THINGS TO DO:
a – In the article on evaluating time, which two sports does the author still pay close attention to?
b – Please transcribe the records word for word, from the line that contains "Click the A unit label beside the input" down to the line that contains "[x=760, y=219]", including both of those lines. Leave out the pictures.

PASSAGE PROVIDED:

━━━

Article
16 May 2012

Life

On Evaluating Time

I’ve been thinking a lot about this sought after commodity we call “time”. Time in reference to the ability to step back and really analyze how I currently spend every minute of it outside of work and determine ways I can make better use of it.

This is probably something most people have heard from friends and family before, but it bears repeating that the moment you become a parent, the one aspect of your life which you’re instantly deprived of is time.

Wait for Crossing

I don’t mean losing something in a bad way. Your priorities just happen to change, so it’s natural to realize that some activities you once engaged in are no longer worthy of the time you’ve been devoting to them. For example, I don’t watch much television anymore and when I do, I enjoy having control of how long it would take me to watch a show by having recorded it. As far as sports, I only pay close attention to boxing and soccer both of which have minimal commercial interruptions in comparison to any other sport you can think of so I don’t object to watching live games.

I see my time as being comprised of a series of precious moments, namely connections with myself, with my family and friends which leaves minimal room for me to waste it on stuff that longer interest me. I can’t recall the last time I was remotely excited for the launch of a game for any of the consoles I own. Because being a parents takes a lot of your time, especially when your child is still young, you often have no choice but to dedicate your time only to activities that are truly worthy of you and starring at a TV set for countless hours is not one of them anymore. I’ve thought about selling the Xbox and the PS3 since they hardly see any use.

━━━

AVAILABLE RECORDS:
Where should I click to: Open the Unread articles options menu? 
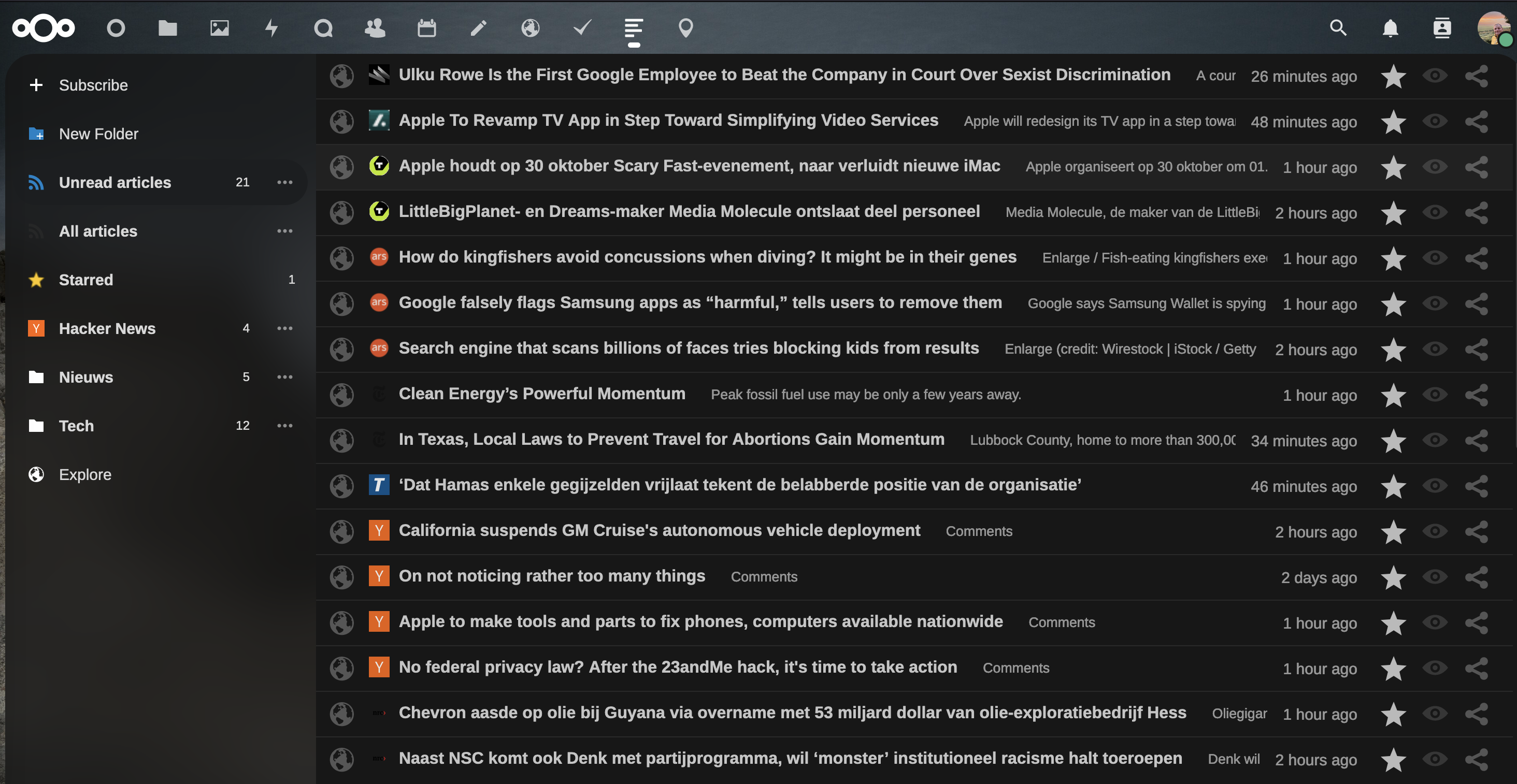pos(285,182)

━━━

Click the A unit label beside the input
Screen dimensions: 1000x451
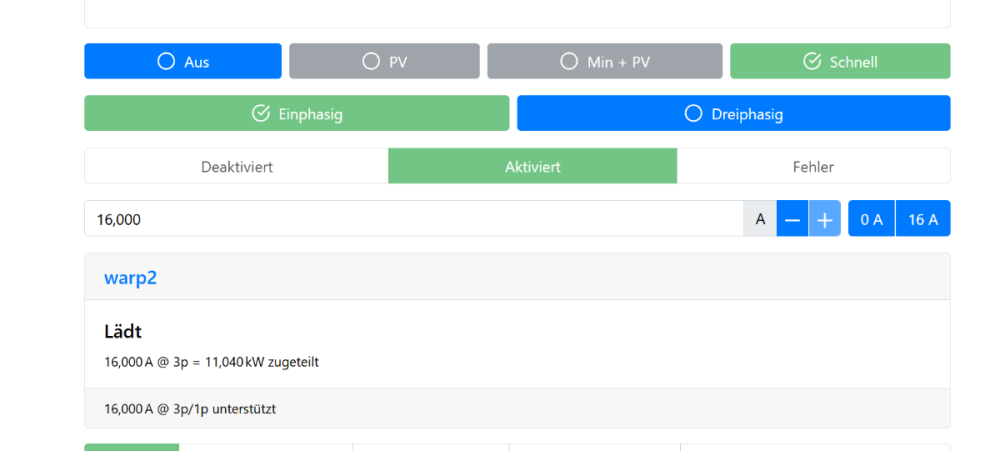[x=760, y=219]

━━━

TASK SOLUTIONS:
a – Boxing and soccer.

b –
Click the A unit label beside the input
Screen dimensions: 1000x451
[x=760, y=219]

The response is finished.